SOMBA K'E/YELLOWKNIFE - When Dane Mason helped build a home for a displaced Haitian family in a town bordering the earthquake ravage country in neighbouring Dominican Republic he wondered if he committed a cultural faux pas.

NNSL photo/graphic

Dane Mason, left, Erika Wall and Candace Seddon, (second last on the right) standing with the Haitian family outside their newly built house in Agua Negra, Dominican Republic in April. - photo courtesy of Dane Mason

"The wife started to cry," Mason said when they brought the family groceries, using left over funds from construction of the home.

Part of a team of 21 people, Dane Mason travelled to Agua Negra located near the Haitian border at the beginning of April.

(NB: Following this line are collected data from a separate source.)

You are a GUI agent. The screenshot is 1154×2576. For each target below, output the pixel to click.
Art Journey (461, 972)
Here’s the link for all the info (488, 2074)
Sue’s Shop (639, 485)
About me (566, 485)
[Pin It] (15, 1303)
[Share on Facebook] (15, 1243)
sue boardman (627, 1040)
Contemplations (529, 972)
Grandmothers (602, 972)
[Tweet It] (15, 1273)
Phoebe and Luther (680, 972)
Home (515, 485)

Mason, along with Northerners Erika Wall and Candance Seddon, both from Inuvik, and 18 others from Nova Scotia helped build the home for a family of twelve Haitians living in Agua Negra. Previously the family was living in a dirt floor shack that flooded every time it rained.

When the mother began to cry, Mason said they brought over a translator and the women explained how her children had been going up to three days without food and crying themselves to sleep because of their hunger.

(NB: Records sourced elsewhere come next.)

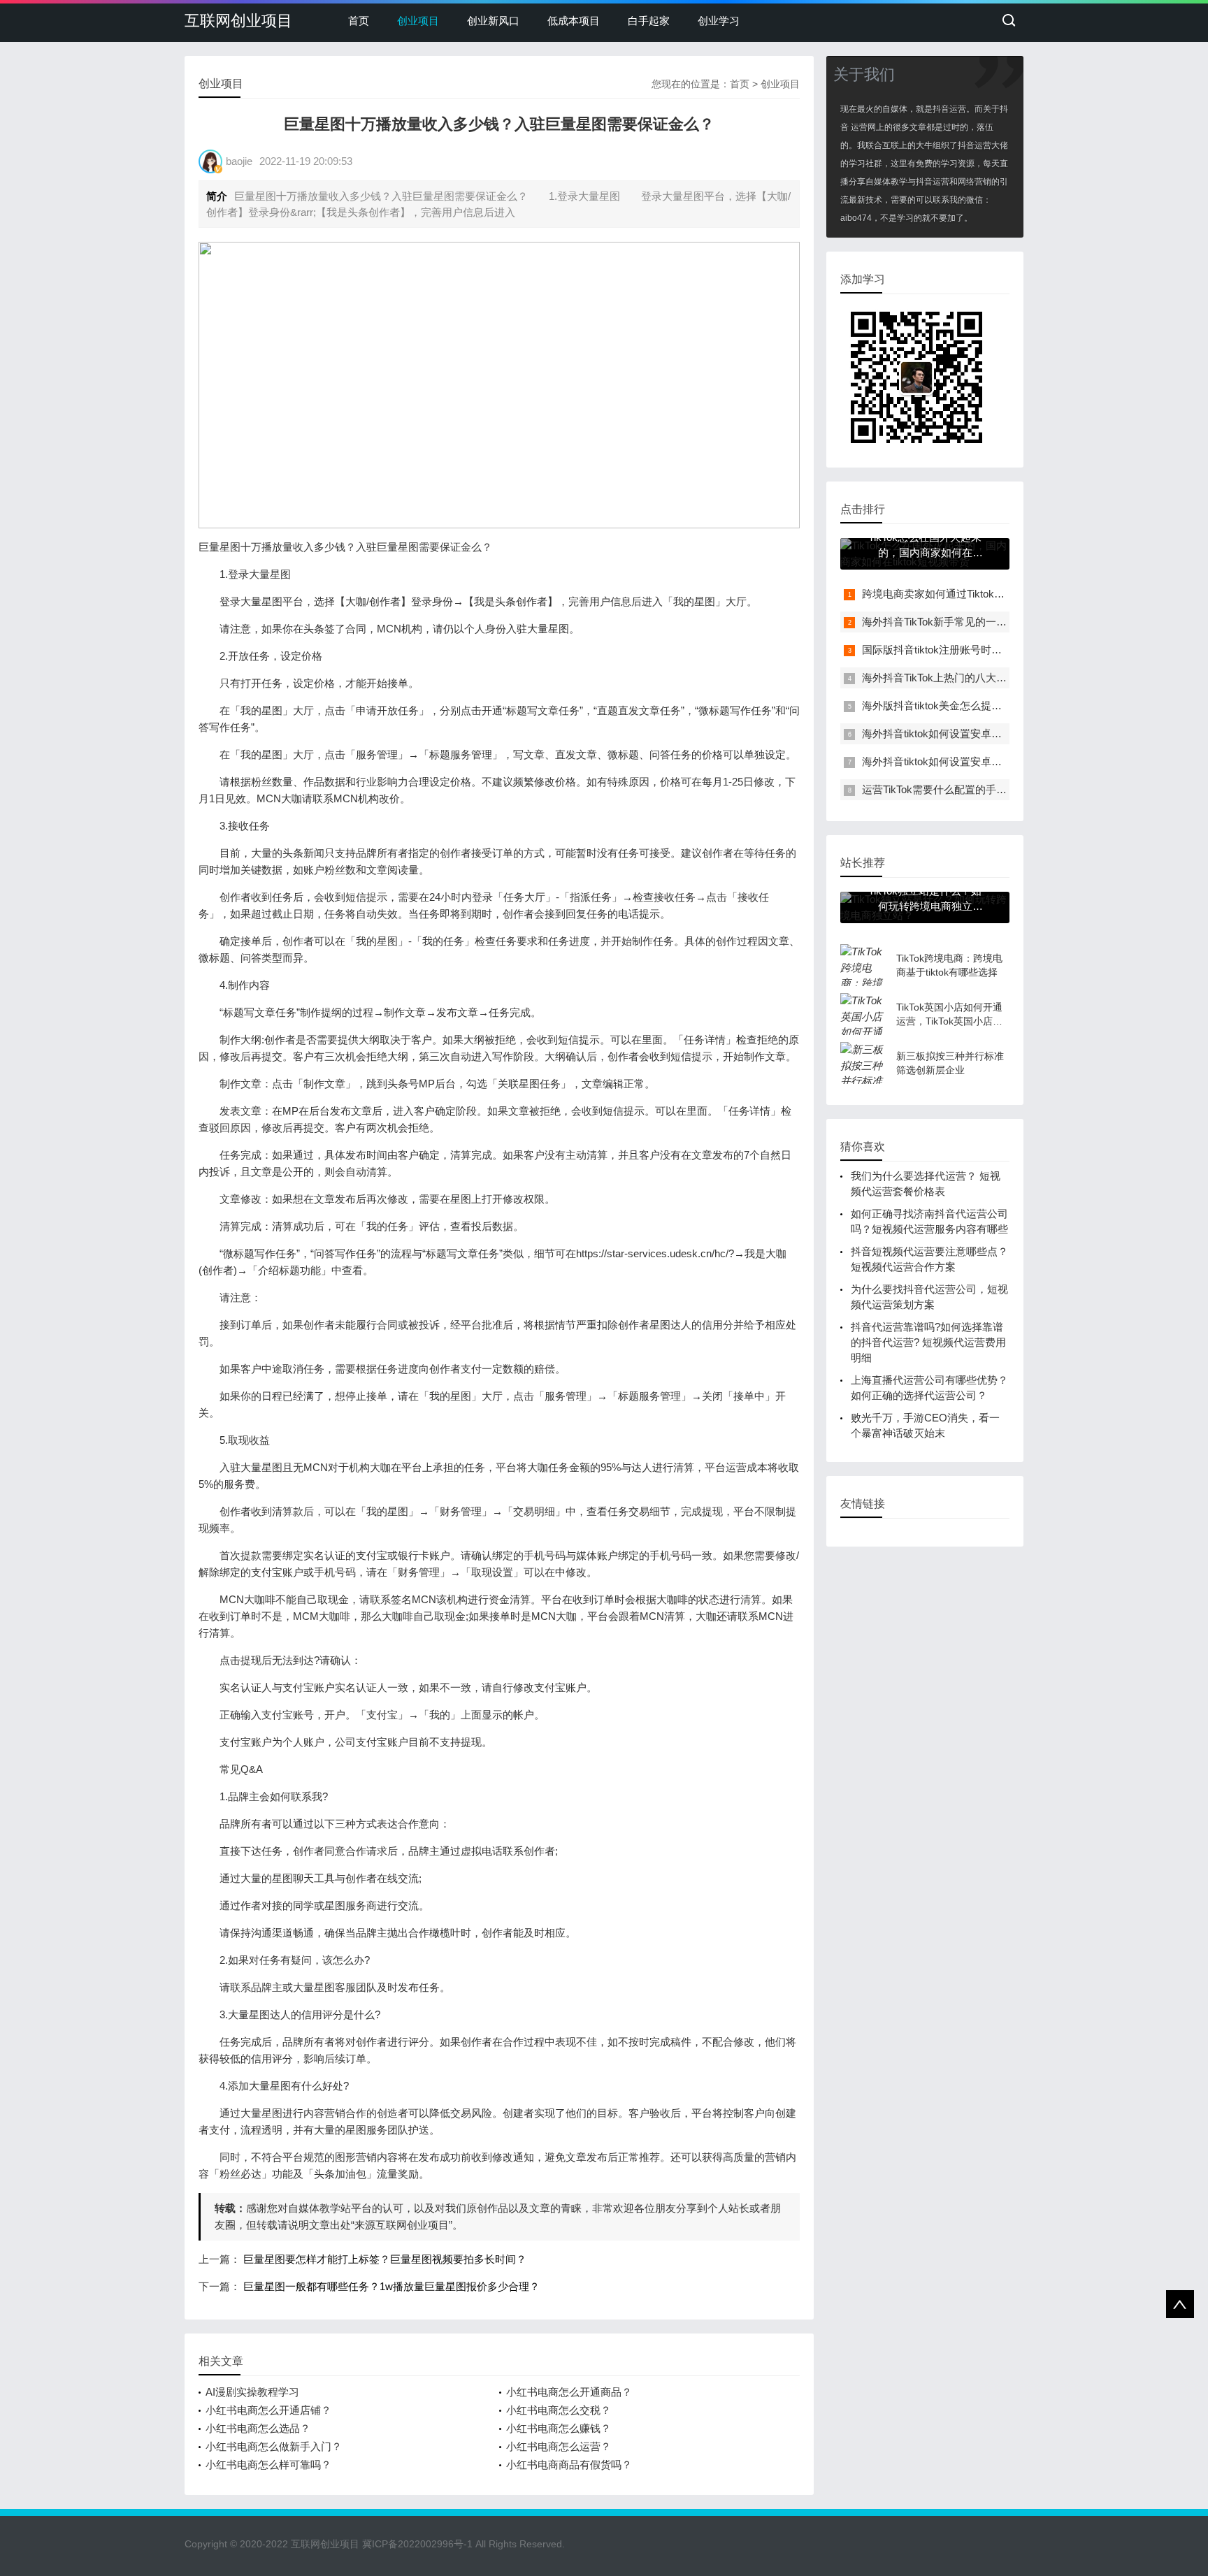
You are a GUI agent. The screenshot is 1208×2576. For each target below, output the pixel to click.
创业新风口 (493, 21)
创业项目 (418, 21)
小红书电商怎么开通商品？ (569, 2392)
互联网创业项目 (238, 20)
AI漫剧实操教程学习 (252, 2392)
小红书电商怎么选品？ (258, 2428)
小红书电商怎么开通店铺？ (268, 2410)
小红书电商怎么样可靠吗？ (268, 2464)
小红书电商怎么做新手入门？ (274, 2446)
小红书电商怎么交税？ (558, 2410)
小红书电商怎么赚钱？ (558, 2428)
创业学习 (719, 21)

"The mood was good ...considering the circumstances," said Mason.

"People are genuinely happy with what we would call next to nothing."

Mason helped construct a new health clinic as well. The group delivered roughly $30,000 worth of medical supplies to stock the clinic and also paid doctor’s wages for the first month.

Ongoing staff wages will be covered under Servant’s Heart’s annual budget, non-profit missionary organization.

The team estimates 500 people per month will have access to medical care at the clinic.

Mason, Wall and Seddon managed to raise over $10,000 to contribute to the project.

The project was co-ordinating by a Canadian church-based organization called Cornerstone Assembly from Truro, N.S.

This was Mason's third humanitarian trip in the Dominican Republic in the last four years.

"It's a shock the first time," said Mason.

"You meet kids and next time they'll likely be dead."

He said that people tend to have the misconception that people in living in this type of poverty are lazy whereas they don't have the resources to better themselves.

"We made lots of new new friends," said Mason who is wanting to enlist more people for his trip next year.

"The more bodies we bring down the better."